* PROBLEM DETAILS *
Find where "Viewport: 1568px width, 733px height." appears in the records below, then return that line and every later line exactly, stopping only at the last line.

################

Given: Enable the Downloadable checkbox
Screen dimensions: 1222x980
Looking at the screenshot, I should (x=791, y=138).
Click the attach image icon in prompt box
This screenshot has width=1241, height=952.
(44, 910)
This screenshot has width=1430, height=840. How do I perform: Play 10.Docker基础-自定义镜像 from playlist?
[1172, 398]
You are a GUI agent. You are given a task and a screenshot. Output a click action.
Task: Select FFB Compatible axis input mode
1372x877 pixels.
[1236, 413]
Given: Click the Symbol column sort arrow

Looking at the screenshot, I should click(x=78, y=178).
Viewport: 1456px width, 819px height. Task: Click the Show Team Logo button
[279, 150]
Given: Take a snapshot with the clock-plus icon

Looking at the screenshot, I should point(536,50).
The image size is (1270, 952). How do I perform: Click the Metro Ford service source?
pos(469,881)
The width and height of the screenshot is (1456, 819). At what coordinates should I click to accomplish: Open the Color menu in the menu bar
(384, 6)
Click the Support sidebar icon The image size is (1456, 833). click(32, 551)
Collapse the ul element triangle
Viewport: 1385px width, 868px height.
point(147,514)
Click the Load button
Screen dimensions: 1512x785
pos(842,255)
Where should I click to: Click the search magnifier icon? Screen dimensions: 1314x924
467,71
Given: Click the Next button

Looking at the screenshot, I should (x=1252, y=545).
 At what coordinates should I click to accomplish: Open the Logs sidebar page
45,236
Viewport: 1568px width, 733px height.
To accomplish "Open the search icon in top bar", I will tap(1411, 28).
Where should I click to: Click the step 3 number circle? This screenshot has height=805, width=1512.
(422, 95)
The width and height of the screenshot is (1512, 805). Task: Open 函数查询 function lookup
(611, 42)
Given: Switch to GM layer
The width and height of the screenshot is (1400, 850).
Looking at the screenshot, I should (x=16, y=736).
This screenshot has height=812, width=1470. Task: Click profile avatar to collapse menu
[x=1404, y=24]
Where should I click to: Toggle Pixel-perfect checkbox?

################

* SOLUTION TO THIS EXERCISE *
Viewport: 1568px width, 733px height.
To accomplish "Open the search icon in top bar", I will tap(1411, 28).
Where should I click to: Click the step 3 number circle? This screenshot has height=805, width=1512.
(422, 95)
The width and height of the screenshot is (1512, 805). Task: Open 函数查询 function lookup
(611, 42)
Given: Switch to GM layer
The width and height of the screenshot is (1400, 850).
Looking at the screenshot, I should (x=16, y=736).
This screenshot has height=812, width=1470. Task: Click profile avatar to collapse menu
[x=1404, y=24]
Where should I click to: Toggle Pixel-perfect checkbox?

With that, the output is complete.